SUPPLIED MATERIAL:
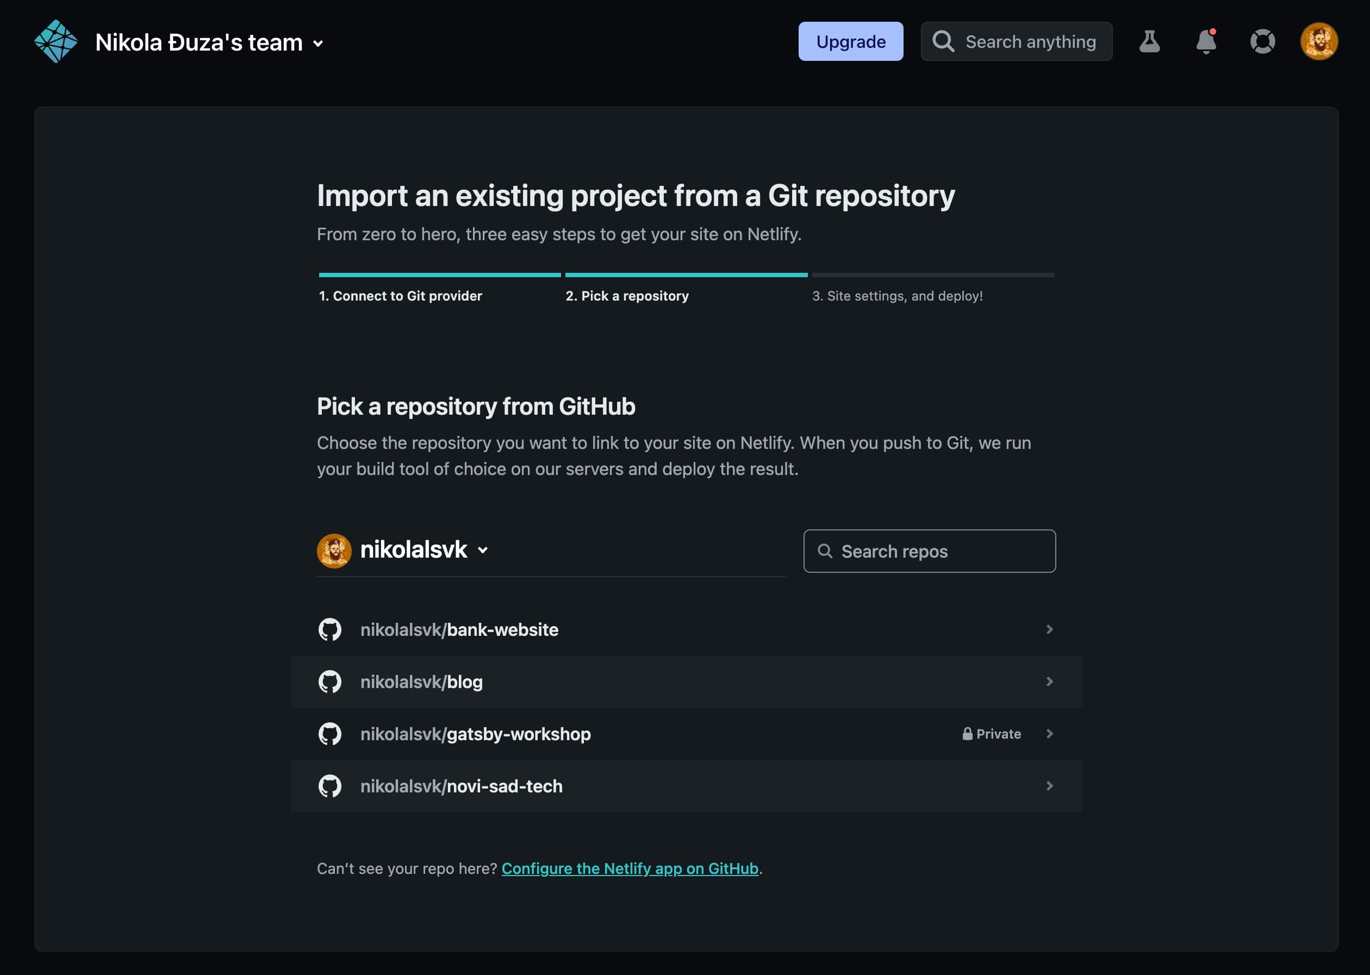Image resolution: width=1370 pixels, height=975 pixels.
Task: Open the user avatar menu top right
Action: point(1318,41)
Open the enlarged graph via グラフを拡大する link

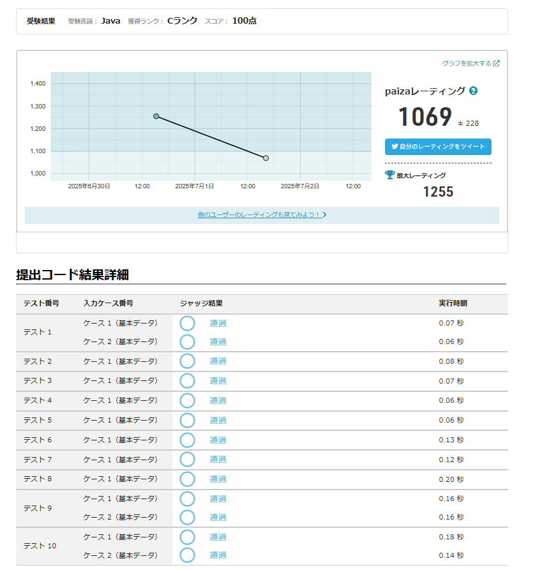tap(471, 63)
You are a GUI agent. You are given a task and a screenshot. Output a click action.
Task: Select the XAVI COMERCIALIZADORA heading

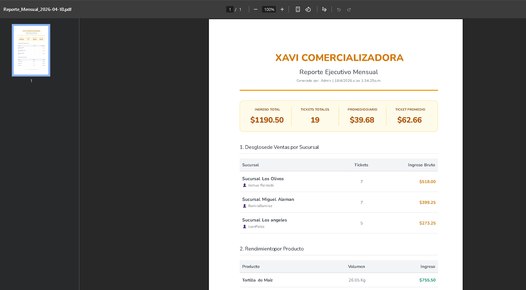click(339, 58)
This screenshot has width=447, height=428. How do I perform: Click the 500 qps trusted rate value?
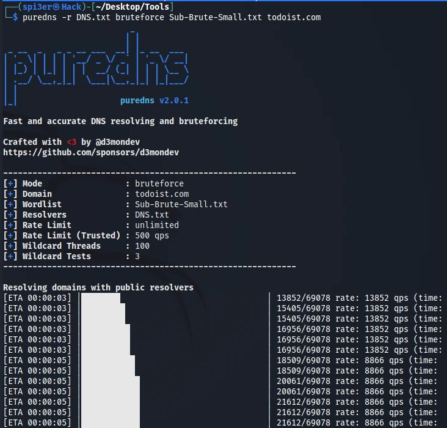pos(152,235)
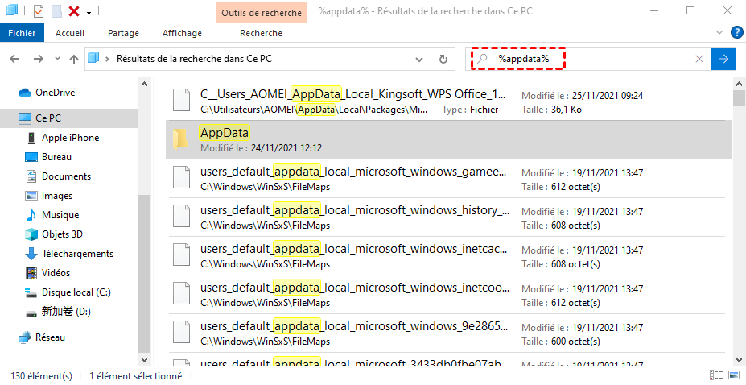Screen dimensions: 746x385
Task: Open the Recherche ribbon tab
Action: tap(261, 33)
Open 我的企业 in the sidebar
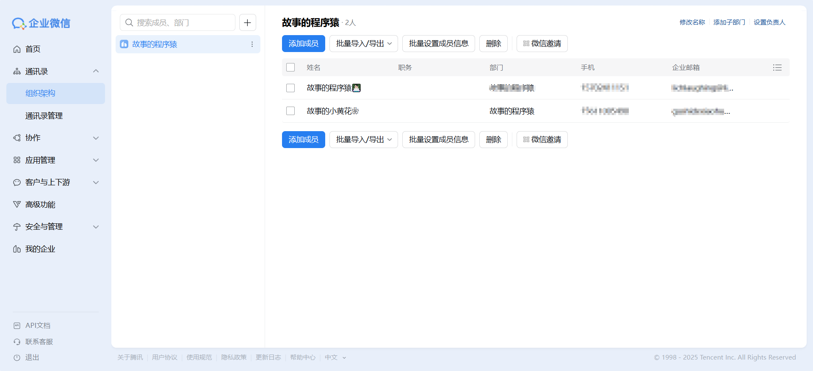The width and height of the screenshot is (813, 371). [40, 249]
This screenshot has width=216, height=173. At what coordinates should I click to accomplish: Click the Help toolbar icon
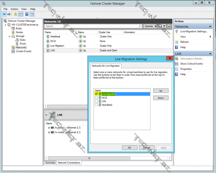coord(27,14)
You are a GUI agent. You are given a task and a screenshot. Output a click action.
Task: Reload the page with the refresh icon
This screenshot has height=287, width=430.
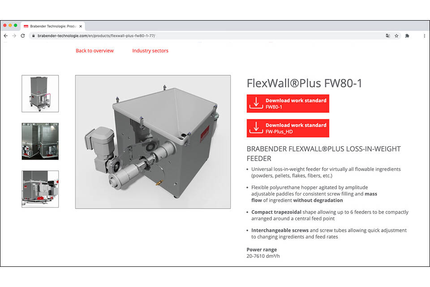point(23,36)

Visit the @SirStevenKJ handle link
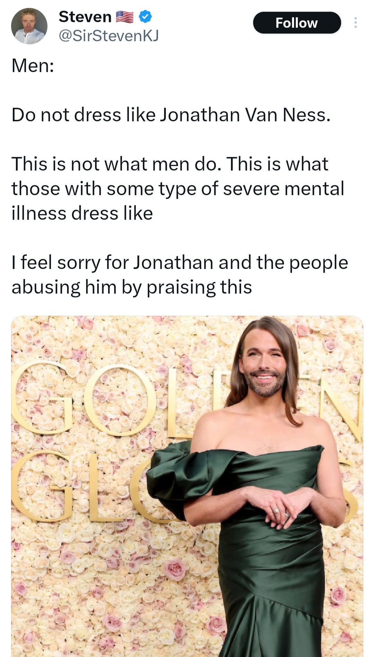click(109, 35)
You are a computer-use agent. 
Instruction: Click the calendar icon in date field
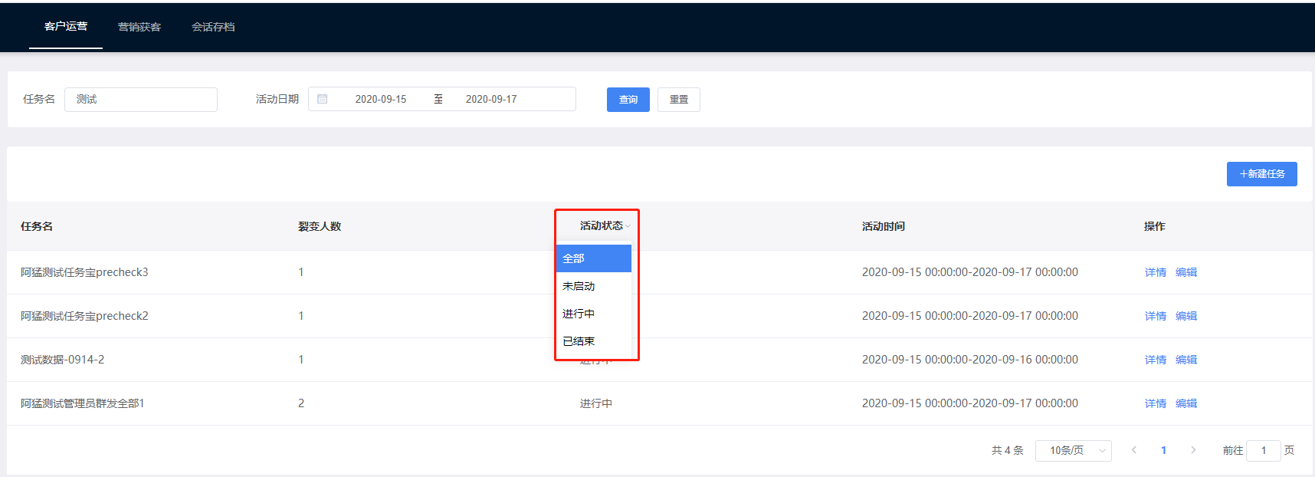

REQUIREMENT:
Print the lines of the listing starting at the line that contains "Open the enlarged graph via グラフを拡大する link" and ending at the line that contains "The width and", both included, without the pictures.

OUTPUT:
Open the enlarged graph via グラフを拡大する link

tap(471, 63)
You are a GUI agent. You are given a task and a screenshot. Output a click action.
Task: Select the XAVI COMERCIALIZADORA heading

click(339, 58)
This screenshot has width=447, height=428. How do I perform: Click the 500 qps trusted rate value?
pos(152,235)
Screen dimensions: 746x385
Task: Open the Recherche ribbon tab
Action: tap(261, 33)
Open 我的企业 in the sidebar
The width and height of the screenshot is (813, 371). [40, 249]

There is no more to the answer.